Tema central da questão: Trata-se de interpretação de texto sobre o contexto do default argentino em 2014, com ênfase na composição e divisão dos credores.

Conceitos essenciais: A questão exige identificar, no segundo parágrafo, a formação dos grupos de credores após as tentativas de reestruturação de dívida da Argentina. Esse ponto é crucial para entender o desdobramento jurídico e econômico do caso.

Justificativa da alternativa correta (C): O texto deixa claro que os credores foram divididos em dois grupos:

  • 1. Os que aceitaram a reestruturação (aprox. 93%), recebendo novos títulos em 2005 e 2010.
  • 2. Os “holdouts”, que recusaram as ofertas e buscaram pagamento integral na Justiça.
Essa separação é confirmada tanto pelas informações do texto (“owners of bonds from 2001 who did not accept the restructuring...”) quanto pela documentação oficial (pari passu clause).

Logo, entender a formação de grupos distintos é essencial — ao perguntar sobre “eventualmente separados”, a alternativa C sintetiza perfeitamente o desdobramento apresentado.

Comentário sobre as alternativas incorretas:

  • A) Incorreta. O texto mostra que os credores não são apenas bancos americanos; há investidores variados.
  • B) Incorreta. O texto relata explicitamente as ofertas de reestruturação (2005 e 2010) — ou seja, houve sim propostas.
  • D) Incorreta. Nem todos os credores são chamados de “vultures”; isso se refere de modo pejorativo apenas a alguns holdouts, não ao grupo inteiro.
  • E) Incorreta. Os holdouts buscaram obter pagamento, não “congelar todos os ativos” da Argentina.

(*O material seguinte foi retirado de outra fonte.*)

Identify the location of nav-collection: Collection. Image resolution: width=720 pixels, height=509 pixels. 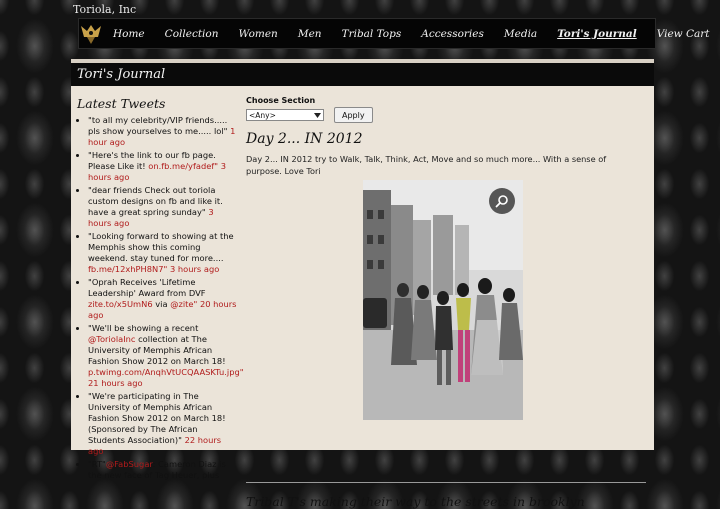
(192, 34).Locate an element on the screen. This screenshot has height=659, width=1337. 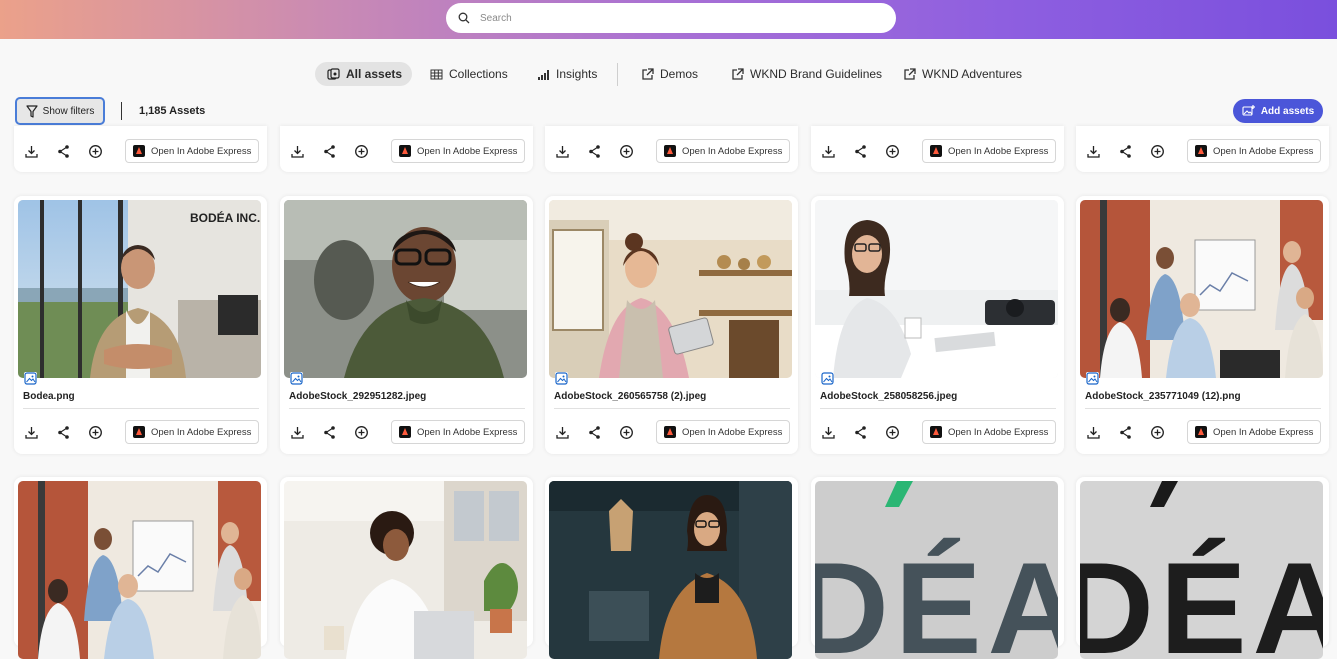
office-meeting-image is located at coordinates (140, 570).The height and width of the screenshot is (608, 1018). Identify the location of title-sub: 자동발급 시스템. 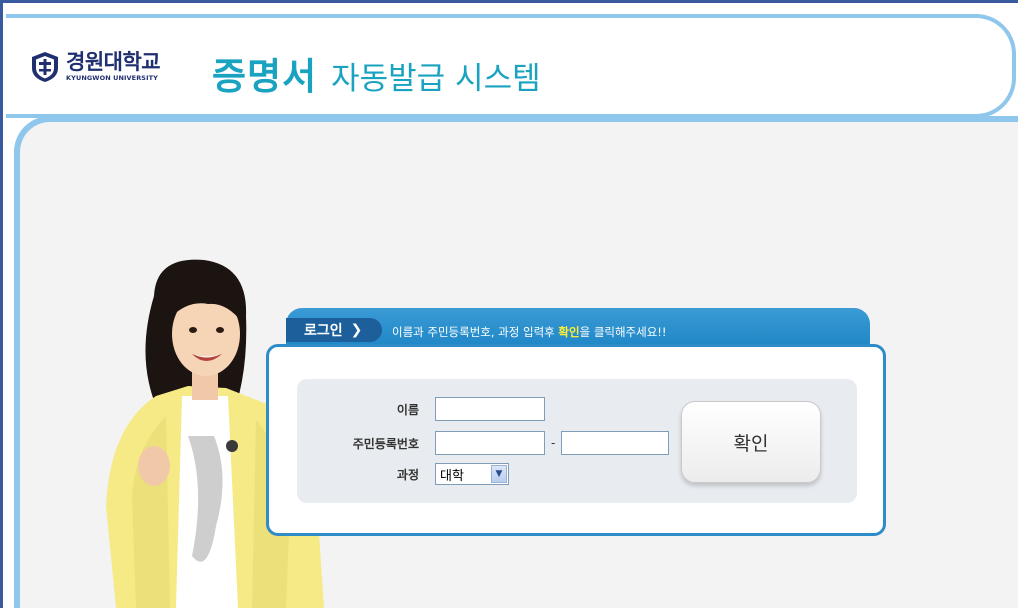
(436, 79).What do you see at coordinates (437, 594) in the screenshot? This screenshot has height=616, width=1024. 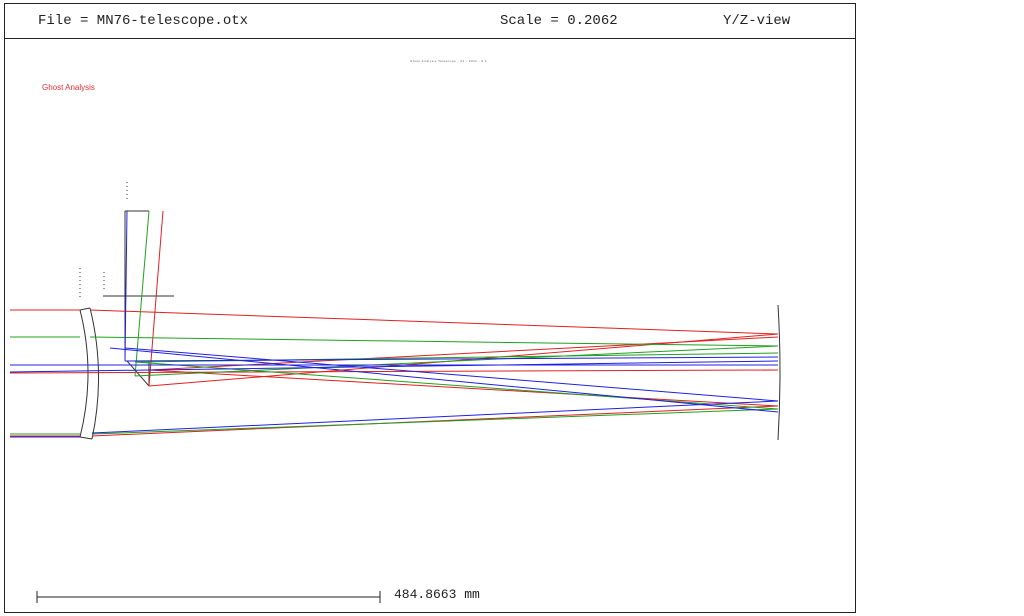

Estratégias de leitura/interpretação: A questão explora a habilidade de reconhecer sequências e agrupamentos temáticos (quem é quem na história). Cuidado com palavras como “all”, “never” e termos generalizantes: são comuns em alternativas erradas porque raramente refletem a nuance do texto original.

Resumo: A resposta certa exige atenção à estrutura lógica do enredo histórico e à compreensão dos termos técnicos (holdouts, reestruturação, pari passu), reforçando a importância de ler sempre procurando agrupamentos, exceções e relações de oposição.